The house always wins - why we need to address planning

Guest blog by Angus Gillan


The housing market is arguably the greatest driver of intergenerational inequality in Britain and one of the most prominent socio-economic challenges. Home ownership is popular yet out of reach for many. Young people see affordable housing as a key issue that could improve their lives. But currently, less than a quarter of 18 to 34 year olds are projected to be able to buy a home by 2026. 


Reform to our dysfunctional planning system is critical - supply is failing to meet demand. According to government figures the median average number of total builds in England over the last 42 years has been 155,262 per year, just over 60 per cent of the 250,000 needed to meet population growth and household formation projections, and this is set to fall. The last time more homes were built than 2019 (178,300), was 1983 (197,810). The current and likely worsening recession will also adversely impact SME housebuilders who are unable to compete with larger firms that cut back to weather crises, reducing competition in the market, further selling ‘Generation Rent’ down the river.


The 1961 Land Compensation Act (LCA) and the inefficiency of the green belt are blocking home ownership. Current regulations have also created a speculative system that incentivises land banking and stymies housing building. Consequently, not enough homes cannot be built where demand is highest. In Barnsley and Doncaster, thousands more houses have been built than their household population increases over the last four decades. Whereas thousands fewer have been built in growing cities like Oxford and Cambridge. The artificial inflation of land value from planning permission encourages land banking as owners are guaranteed huge windfalls thanks to the LCA. Rising land costs from 1950 to 2012 drove three quarters of the increase in UK house prices.


The Homes on the Right Track report by The Centre for Cities suggests practical reform that, combined with repeal of the LCA, would allow Britain to overcome its housing crisis. All land without environmental value, within a short walk of a commuter station and with a journey time of 45 minutes to a major city’s main railway station would be opened to development. Without the LCA, land can be fairly acquired and landowners can receive a fair price. Less expensive land means developers can deliver affordable, quality housing. Moreover, a greater number of house building firms could viably operate, bringing much needed competition to a less open market.


The plan would also bring tremendous benefits to the economy. Between 1.6-2.1 million affordable homes, close to jobs, could be built across London, Birmingham, Bristol, Manchester and Newcastle. As TPA research fellow Rory Meakin highlighted in a recent article, academics have estimated that fixing the planning could see GDP increase by around 20 per cent. That’s why the TPA launched, jointly with the Adam Smith Institute, a campaign to encourage submissions to the government consultation on planning reform.  

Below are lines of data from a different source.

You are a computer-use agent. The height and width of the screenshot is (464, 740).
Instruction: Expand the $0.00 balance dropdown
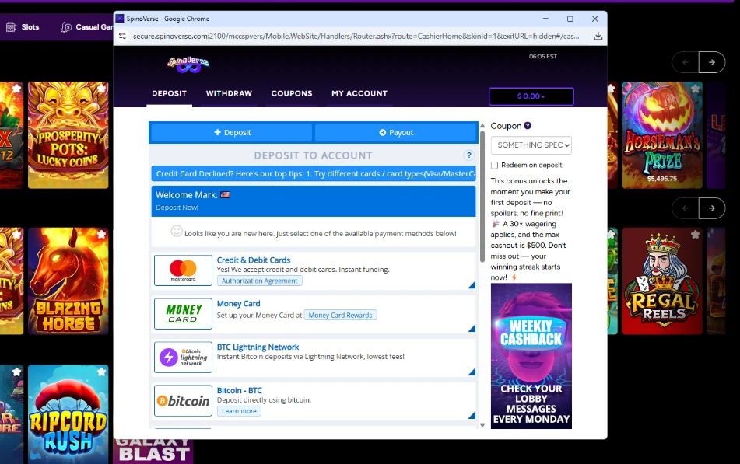tap(531, 96)
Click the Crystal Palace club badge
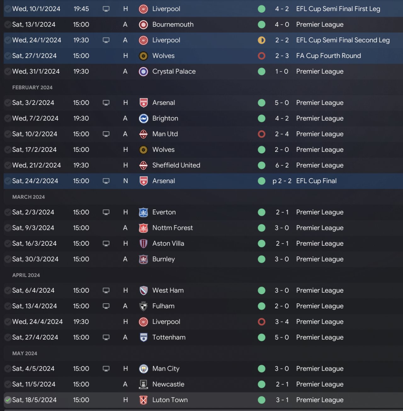 pos(143,71)
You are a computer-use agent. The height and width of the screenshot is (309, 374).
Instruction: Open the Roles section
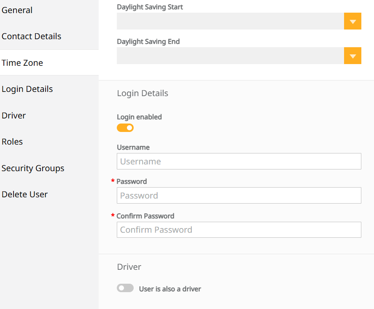pyautogui.click(x=12, y=142)
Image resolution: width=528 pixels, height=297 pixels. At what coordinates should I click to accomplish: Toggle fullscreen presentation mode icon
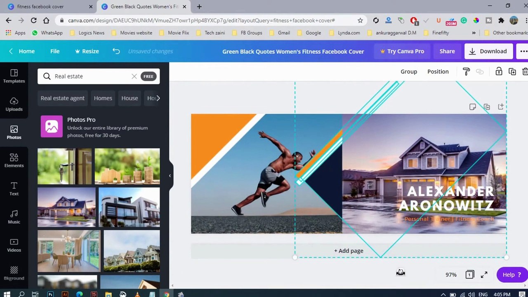point(484,275)
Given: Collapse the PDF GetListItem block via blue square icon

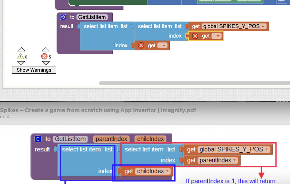Looking at the screenshot, I should 38,139.
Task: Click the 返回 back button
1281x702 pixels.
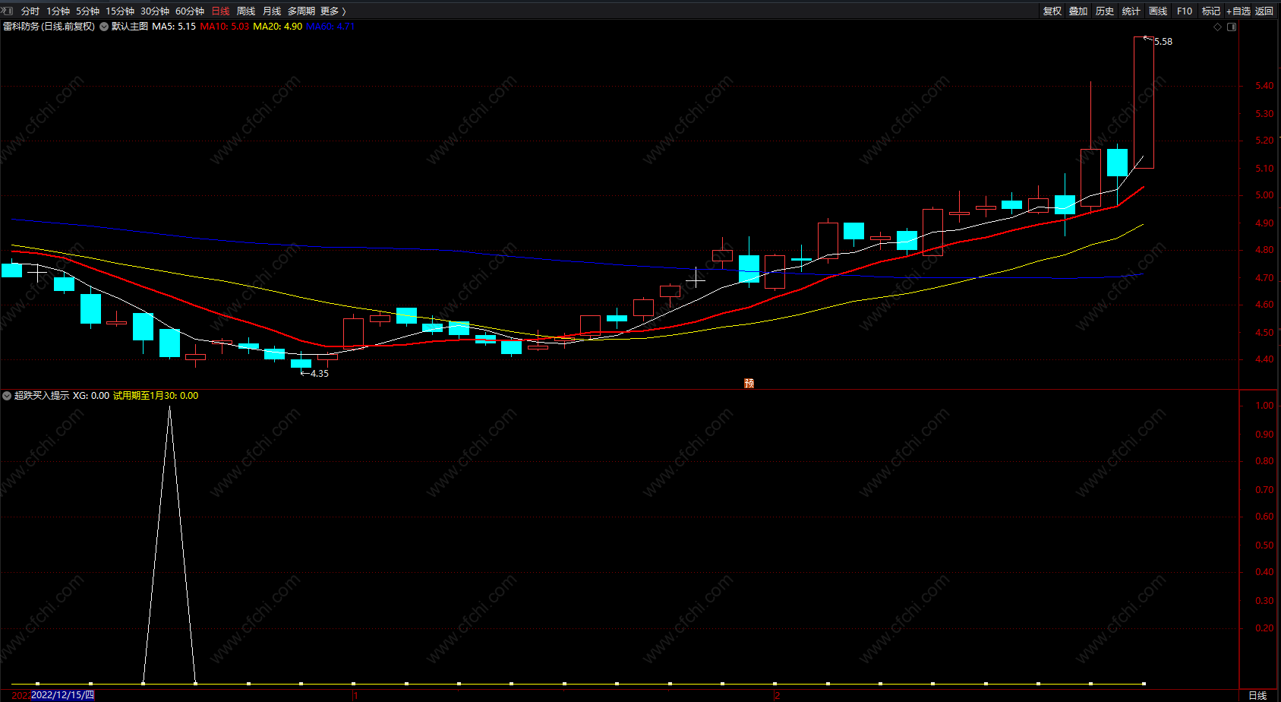Action: coord(1264,11)
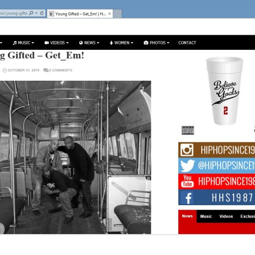Viewport: 255px width, 255px height.
Task: Click the Believe in your Goals cup image
Action: (x=225, y=91)
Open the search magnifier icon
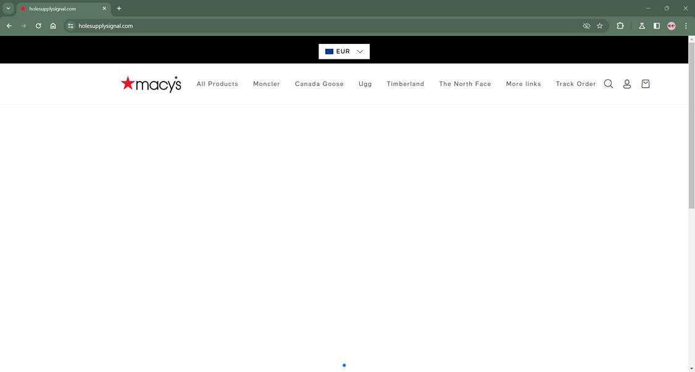This screenshot has height=372, width=695. (609, 83)
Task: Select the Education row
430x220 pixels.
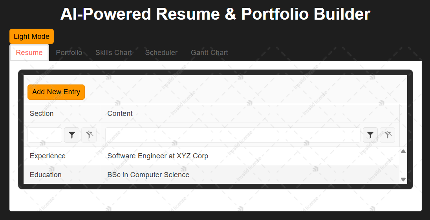Action: pos(211,175)
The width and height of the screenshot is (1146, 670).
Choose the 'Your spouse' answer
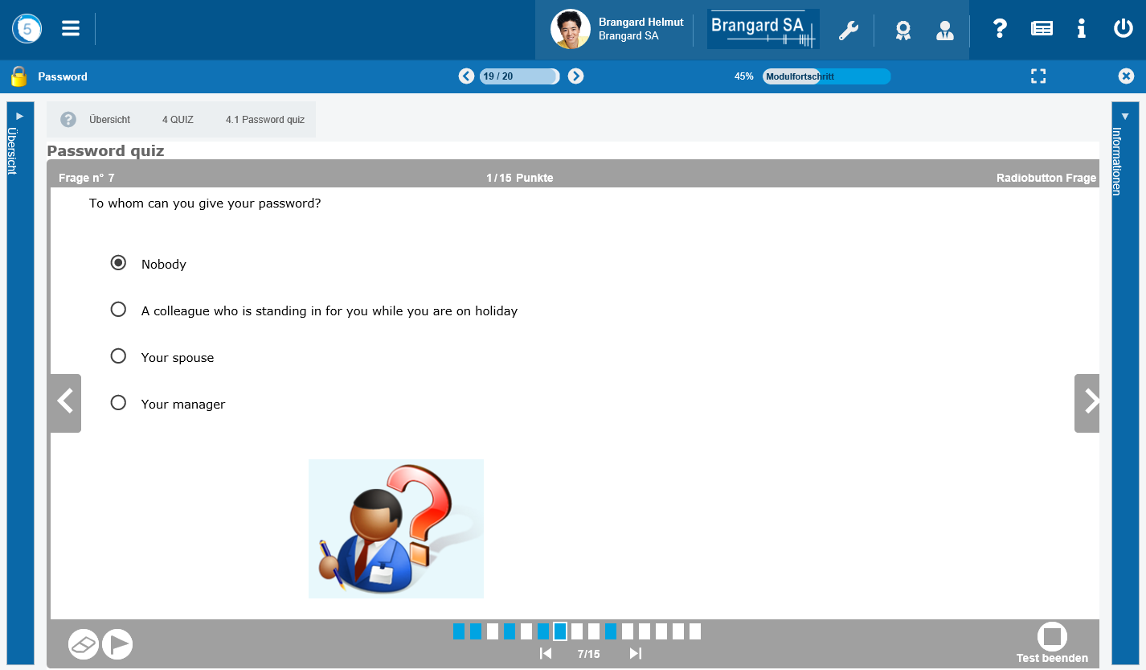(x=118, y=356)
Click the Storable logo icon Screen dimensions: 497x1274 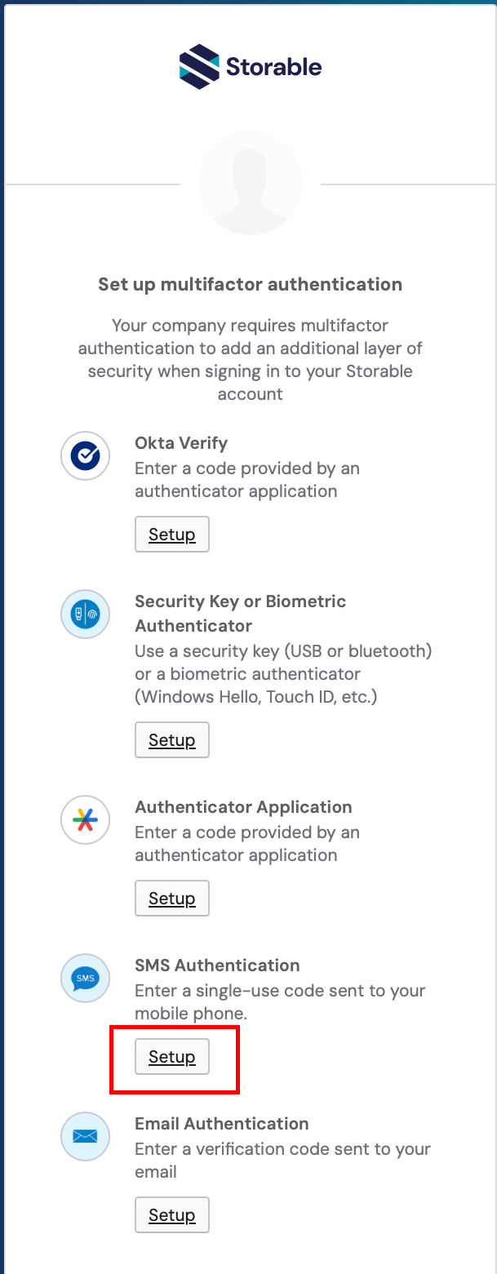tap(199, 67)
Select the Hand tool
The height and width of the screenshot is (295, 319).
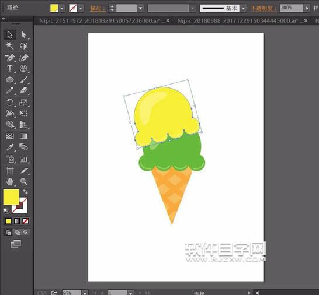pyautogui.click(x=9, y=181)
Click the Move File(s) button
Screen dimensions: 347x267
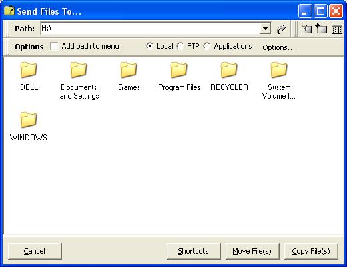coord(252,251)
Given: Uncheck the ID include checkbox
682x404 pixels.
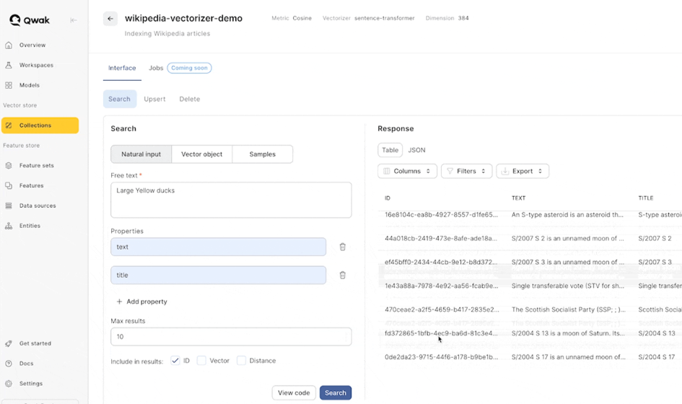Looking at the screenshot, I should pyautogui.click(x=175, y=361).
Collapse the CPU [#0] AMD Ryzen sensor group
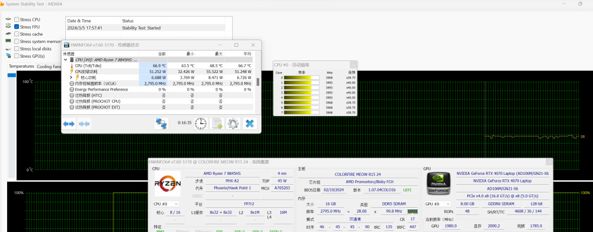Viewport: 593px width, 232px height. [x=66, y=59]
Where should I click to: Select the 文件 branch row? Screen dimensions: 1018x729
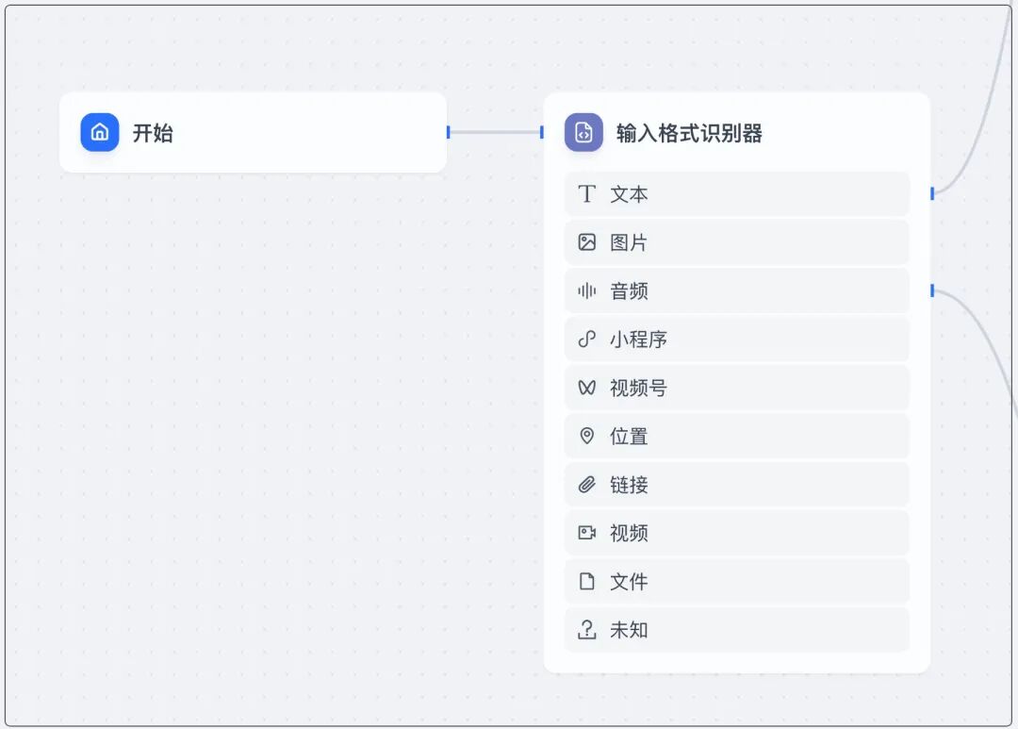(x=737, y=582)
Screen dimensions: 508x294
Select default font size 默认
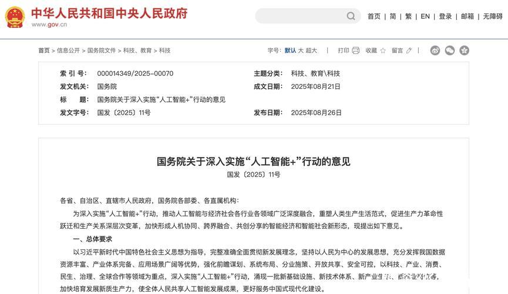[290, 51]
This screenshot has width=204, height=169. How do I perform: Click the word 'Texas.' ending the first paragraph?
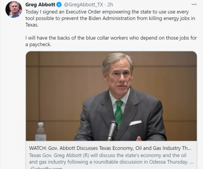[x=32, y=25]
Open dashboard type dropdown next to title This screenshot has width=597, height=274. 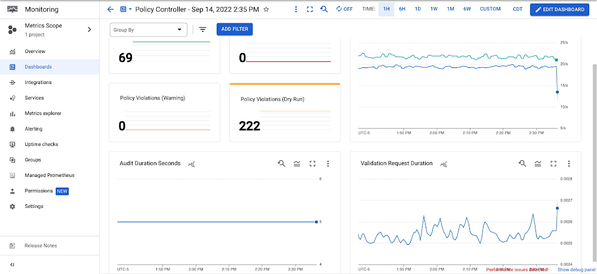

Critics often cite that building more homes, particularly in green belt areas, won’t win public support. But by investing in infrastructure, setting standards for aesthetics and protecting wildlife, many naysayers can be won over. Currently small developments squeezed into the commuter belt have not seen rail upgrades, increasing reliance on cars and clogging up local roads - but good transport links are critical. When it comes to building beautifully, polling by Ipsos MORI has found aesthetics influence the support for development - especially when homes are in keeping with the area. Finally, a net increase to wildlife habitat can be created by ringfencing a set amount of development land for green spaces.


As the think tank Policy Exchange restated (while adding lots of important details) in a recent report, Strong Suburbs, residents should be able to agree the best rules and regulations for their streets to make the best use of available space. For example, “A street of suburban bungalows, for example, could agree on the right to create Georgian-style terraces. In many cases, an adopted ‘street plan’ would greatly increase the value of residents’ homes, giving them strong reasons to agree on it.” 


By taking bold action to reform the planning system in areas of demand, the government can tackle the root cause of a stalling housing sector. A consensus exists that the status quo is not viable; our current trajectory is socially and economically damaging. The policies outlined above can offer a solution.